▶ [RECORDS SUPPLIED]:
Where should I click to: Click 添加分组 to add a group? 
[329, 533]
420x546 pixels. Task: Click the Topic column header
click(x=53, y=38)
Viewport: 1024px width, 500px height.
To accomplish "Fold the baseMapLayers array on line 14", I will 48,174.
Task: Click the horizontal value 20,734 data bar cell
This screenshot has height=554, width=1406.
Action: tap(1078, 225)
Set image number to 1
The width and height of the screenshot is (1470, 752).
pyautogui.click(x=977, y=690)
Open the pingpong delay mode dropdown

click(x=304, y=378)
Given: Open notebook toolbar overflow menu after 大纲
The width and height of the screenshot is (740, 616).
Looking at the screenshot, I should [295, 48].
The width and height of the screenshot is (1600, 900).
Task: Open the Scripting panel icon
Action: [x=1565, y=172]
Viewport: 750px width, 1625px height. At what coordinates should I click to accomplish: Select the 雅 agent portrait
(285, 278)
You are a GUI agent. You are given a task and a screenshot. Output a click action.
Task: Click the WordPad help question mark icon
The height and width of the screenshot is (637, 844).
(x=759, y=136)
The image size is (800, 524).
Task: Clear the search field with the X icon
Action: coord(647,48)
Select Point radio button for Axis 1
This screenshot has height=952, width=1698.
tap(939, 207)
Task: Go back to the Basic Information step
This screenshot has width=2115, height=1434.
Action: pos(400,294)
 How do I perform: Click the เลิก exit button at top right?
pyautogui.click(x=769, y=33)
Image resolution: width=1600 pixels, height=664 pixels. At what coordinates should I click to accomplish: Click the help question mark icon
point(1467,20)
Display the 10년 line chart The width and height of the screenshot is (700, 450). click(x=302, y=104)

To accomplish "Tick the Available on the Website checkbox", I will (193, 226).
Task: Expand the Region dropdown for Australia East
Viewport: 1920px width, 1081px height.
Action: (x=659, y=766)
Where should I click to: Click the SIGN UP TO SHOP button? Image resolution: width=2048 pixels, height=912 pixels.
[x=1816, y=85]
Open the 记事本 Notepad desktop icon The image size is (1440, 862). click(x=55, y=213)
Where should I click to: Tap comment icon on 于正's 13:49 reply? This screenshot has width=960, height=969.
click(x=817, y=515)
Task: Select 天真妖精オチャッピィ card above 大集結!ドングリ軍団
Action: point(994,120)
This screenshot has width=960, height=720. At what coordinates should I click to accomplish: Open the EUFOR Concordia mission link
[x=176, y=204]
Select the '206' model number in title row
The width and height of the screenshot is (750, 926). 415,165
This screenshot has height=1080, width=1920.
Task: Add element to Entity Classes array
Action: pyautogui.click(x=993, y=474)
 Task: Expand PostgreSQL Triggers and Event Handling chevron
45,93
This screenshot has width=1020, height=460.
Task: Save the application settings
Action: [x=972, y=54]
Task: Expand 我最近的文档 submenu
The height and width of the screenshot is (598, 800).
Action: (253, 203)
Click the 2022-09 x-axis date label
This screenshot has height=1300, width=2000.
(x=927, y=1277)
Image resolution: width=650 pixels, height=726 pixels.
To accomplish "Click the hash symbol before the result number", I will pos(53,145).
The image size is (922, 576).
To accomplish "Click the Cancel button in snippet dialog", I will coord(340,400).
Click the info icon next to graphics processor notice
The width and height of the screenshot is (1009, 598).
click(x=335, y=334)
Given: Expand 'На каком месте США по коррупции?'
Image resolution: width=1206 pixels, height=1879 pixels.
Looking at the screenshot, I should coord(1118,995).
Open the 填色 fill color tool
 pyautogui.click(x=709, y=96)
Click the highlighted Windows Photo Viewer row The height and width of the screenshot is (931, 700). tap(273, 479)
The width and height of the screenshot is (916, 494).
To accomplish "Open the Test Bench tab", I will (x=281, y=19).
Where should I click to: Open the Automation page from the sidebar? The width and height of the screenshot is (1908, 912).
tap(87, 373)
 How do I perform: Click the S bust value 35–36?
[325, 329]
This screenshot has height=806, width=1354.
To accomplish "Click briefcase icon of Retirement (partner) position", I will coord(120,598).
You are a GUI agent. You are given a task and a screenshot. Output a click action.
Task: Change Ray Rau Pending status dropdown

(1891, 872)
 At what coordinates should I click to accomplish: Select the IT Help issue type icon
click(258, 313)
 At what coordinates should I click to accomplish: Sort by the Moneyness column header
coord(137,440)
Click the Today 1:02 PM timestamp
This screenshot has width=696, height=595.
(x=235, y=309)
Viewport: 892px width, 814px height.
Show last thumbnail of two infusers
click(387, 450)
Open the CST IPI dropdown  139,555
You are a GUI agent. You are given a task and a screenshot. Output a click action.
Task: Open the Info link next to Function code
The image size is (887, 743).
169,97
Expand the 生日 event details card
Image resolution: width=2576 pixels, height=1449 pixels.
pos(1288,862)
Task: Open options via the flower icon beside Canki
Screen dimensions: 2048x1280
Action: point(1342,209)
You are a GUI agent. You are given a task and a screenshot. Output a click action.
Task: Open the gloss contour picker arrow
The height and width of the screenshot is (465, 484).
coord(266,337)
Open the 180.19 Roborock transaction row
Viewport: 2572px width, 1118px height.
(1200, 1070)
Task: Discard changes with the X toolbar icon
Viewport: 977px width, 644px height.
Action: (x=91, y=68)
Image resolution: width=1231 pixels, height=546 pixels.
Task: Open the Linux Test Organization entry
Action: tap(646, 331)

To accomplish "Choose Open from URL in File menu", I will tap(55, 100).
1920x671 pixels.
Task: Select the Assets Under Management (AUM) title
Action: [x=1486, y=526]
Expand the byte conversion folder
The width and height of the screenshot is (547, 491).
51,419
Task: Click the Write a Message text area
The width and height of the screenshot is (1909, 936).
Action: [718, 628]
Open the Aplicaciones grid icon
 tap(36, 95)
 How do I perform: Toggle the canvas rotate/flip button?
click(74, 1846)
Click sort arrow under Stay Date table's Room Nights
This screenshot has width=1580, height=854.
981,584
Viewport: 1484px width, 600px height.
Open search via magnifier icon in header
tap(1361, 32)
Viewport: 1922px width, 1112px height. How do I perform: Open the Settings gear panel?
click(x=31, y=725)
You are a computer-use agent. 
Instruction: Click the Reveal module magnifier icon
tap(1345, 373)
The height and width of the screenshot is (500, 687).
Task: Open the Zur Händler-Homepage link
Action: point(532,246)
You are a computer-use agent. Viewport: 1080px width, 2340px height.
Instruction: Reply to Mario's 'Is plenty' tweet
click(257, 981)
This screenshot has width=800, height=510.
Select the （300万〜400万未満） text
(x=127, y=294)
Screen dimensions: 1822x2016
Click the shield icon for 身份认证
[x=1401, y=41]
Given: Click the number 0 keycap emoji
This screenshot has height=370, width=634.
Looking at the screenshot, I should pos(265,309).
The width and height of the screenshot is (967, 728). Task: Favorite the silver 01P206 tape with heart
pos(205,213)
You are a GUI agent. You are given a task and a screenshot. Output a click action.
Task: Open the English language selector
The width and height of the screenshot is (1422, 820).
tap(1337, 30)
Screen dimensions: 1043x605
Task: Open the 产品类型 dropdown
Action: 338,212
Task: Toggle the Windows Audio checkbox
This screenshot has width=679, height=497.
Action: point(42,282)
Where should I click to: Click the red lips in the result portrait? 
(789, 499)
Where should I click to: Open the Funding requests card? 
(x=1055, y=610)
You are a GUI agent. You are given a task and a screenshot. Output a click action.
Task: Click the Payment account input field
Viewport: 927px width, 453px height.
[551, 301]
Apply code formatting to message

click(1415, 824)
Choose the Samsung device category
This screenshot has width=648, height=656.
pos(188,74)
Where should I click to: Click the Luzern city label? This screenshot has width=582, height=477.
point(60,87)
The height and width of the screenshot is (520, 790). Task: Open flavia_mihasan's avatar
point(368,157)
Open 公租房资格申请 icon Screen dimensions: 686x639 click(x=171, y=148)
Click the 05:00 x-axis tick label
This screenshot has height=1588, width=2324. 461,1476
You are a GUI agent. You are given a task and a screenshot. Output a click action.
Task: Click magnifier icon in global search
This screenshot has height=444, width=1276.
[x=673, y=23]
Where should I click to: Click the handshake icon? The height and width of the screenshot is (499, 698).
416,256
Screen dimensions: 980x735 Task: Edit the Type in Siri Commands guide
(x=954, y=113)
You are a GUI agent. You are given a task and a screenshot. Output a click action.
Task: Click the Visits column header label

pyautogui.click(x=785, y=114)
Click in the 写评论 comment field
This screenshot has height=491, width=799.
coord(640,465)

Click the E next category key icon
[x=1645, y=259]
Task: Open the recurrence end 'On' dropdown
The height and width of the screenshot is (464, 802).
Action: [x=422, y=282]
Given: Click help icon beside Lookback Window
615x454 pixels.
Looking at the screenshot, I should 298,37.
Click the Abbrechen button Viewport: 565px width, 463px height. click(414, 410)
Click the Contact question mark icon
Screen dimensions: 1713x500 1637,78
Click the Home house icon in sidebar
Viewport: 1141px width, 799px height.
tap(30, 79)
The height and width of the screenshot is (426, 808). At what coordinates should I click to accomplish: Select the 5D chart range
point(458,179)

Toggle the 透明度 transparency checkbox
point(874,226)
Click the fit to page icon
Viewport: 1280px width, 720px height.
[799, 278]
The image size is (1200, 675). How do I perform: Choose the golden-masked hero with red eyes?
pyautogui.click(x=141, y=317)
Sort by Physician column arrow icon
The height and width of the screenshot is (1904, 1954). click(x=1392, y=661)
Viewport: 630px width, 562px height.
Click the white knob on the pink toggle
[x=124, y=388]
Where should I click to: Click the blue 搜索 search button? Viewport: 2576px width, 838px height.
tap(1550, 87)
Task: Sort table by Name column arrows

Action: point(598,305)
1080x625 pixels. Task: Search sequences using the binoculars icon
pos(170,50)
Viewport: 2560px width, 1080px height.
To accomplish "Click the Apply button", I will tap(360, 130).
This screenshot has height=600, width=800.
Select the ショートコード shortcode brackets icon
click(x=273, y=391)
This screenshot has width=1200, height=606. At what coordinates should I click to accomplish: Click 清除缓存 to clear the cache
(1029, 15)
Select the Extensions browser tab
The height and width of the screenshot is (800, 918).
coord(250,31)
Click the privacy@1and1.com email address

▶ [WHAT IS REQUIRED]:
Could you copy the items character for character, beginning with the line that contains "Click the info" and continuing through the line that contains "click(387, 450)"?

▶ [TASK RESULT]:
Click the info icon next to graphics processor notice
The width and height of the screenshot is (1009, 598).
click(x=335, y=334)
Given: Expand 'На каком месте США по коррупции?'
Image resolution: width=1206 pixels, height=1879 pixels.
Looking at the screenshot, I should coord(1118,995).
Open the 填色 fill color tool
 pyautogui.click(x=709, y=96)
Click the highlighted Windows Photo Viewer row The height and width of the screenshot is (931, 700). tap(273, 479)
The width and height of the screenshot is (916, 494).
To accomplish "Open the Test Bench tab", I will (x=281, y=19).
Where should I click to: Open the Automation page from the sidebar? The width and height of the screenshot is (1908, 912).
tap(87, 373)
 How do I perform: Click the S bust value 35–36?
[325, 329]
This screenshot has height=806, width=1354.
To accomplish "Click briefcase icon of Retirement (partner) position", I will coord(120,598).
You are a GUI agent. You are given a task and a screenshot. Output a click action.
Task: Change Ray Rau Pending status dropdown

(1891, 872)
 At what coordinates should I click to accomplish: Select the IT Help issue type icon
click(258, 313)
 At what coordinates should I click to accomplish: Sort by the Moneyness column header
coord(137,440)
Click the Today 1:02 PM timestamp
This screenshot has width=696, height=595.
(x=235, y=309)
Viewport: 892px width, 814px height.
Show last thumbnail of two infusers
click(387, 450)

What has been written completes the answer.